◆ **TASK ITEM**: Your response must be an exact transcription of the lines from the one containing "Reserved (83, 2565)" through the final line of the data.

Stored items
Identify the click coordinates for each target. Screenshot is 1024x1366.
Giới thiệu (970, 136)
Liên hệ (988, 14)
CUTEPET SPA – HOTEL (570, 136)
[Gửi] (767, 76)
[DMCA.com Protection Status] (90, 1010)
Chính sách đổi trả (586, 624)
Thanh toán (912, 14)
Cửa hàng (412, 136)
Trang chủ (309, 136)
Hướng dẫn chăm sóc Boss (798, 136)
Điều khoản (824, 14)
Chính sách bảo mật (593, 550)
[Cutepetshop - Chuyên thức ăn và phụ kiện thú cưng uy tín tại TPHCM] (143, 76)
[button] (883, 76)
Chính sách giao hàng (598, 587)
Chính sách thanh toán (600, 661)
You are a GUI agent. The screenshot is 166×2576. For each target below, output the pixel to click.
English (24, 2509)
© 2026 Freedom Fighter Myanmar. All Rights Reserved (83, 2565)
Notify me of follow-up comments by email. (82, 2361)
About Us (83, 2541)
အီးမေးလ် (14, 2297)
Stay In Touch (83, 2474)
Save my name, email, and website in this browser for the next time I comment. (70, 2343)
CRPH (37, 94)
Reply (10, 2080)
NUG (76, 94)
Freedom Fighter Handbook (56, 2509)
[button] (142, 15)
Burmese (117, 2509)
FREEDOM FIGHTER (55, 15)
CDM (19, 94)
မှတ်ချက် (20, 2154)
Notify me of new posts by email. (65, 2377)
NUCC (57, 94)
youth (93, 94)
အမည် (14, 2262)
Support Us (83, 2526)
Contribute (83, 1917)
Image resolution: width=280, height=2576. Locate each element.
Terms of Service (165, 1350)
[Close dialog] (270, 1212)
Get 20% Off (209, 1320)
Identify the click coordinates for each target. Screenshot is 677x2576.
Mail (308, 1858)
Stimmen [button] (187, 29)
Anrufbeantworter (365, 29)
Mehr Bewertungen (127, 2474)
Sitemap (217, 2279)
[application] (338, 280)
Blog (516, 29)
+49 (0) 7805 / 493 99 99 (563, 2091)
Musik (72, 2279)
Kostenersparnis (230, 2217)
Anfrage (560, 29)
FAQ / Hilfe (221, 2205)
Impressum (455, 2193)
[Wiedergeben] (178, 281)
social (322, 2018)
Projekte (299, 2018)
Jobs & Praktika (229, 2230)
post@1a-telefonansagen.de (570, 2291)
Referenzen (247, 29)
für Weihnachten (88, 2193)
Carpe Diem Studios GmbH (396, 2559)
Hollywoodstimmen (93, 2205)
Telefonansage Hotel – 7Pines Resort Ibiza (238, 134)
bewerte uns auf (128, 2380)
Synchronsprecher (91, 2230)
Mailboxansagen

◆ **EXPECTED ANSWER**:
© 2026 Freedom Fighter Myanmar. All Rights Reserved (83, 2565)
Notify me of follow-up comments by email. (82, 2361)
About Us (83, 2541)
အီးမေးလ် (14, 2297)
Stay In Touch (83, 2474)
Save my name, email, and website in this browser for the next time I comment. (70, 2343)
CRPH (37, 94)
Reply (10, 2080)
NUG (76, 94)
Freedom Fighter Handbook (56, 2509)
[button] (142, 15)
Burmese (117, 2509)
FREEDOM FIGHTER (55, 15)
CDM (19, 94)
မှတ်ချက် (20, 2154)
Notify me of new posts by email. (65, 2377)
NUCC (57, 94)
youth (93, 94)
အမည် (14, 2262)
Support Us (83, 2526)
Contribute (83, 1917)
Image resolution: width=280, height=2576. Locate each element.
Terms of Service (165, 1350)
[Close dialog] (270, 1212)
Get 20% Off (209, 1320)
Identify the click coordinates for each target. Screenshot is 677x2576.
Mail (308, 1858)
Stimmen [button] (187, 29)
Anrufbeantworter (365, 29)
Mehr Bewertungen (127, 2474)
Sitemap (217, 2279)
[application] (338, 280)
Blog (516, 29)
+49 (0) 7805 / 493 99 99 (563, 2091)
Musik (72, 2279)
Kostenersparnis (230, 2217)
Anfrage (560, 29)
FAQ / Hilfe (221, 2205)
Impressum (455, 2193)
[Wiedergeben] (178, 281)
social (322, 2018)
Projekte (299, 2018)
Jobs & Praktika (229, 2230)
post@1a-telefonansagen.de (570, 2291)
Referenzen (247, 29)
für Weihnachten (88, 2193)
Carpe Diem Studios GmbH (396, 2559)
Hollywoodstimmen (93, 2205)
Telefonansage Hotel – 7Pines Resort Ibiza (238, 134)
bewerte uns auf (128, 2380)
Synchronsprecher (91, 2230)
Mailboxansagen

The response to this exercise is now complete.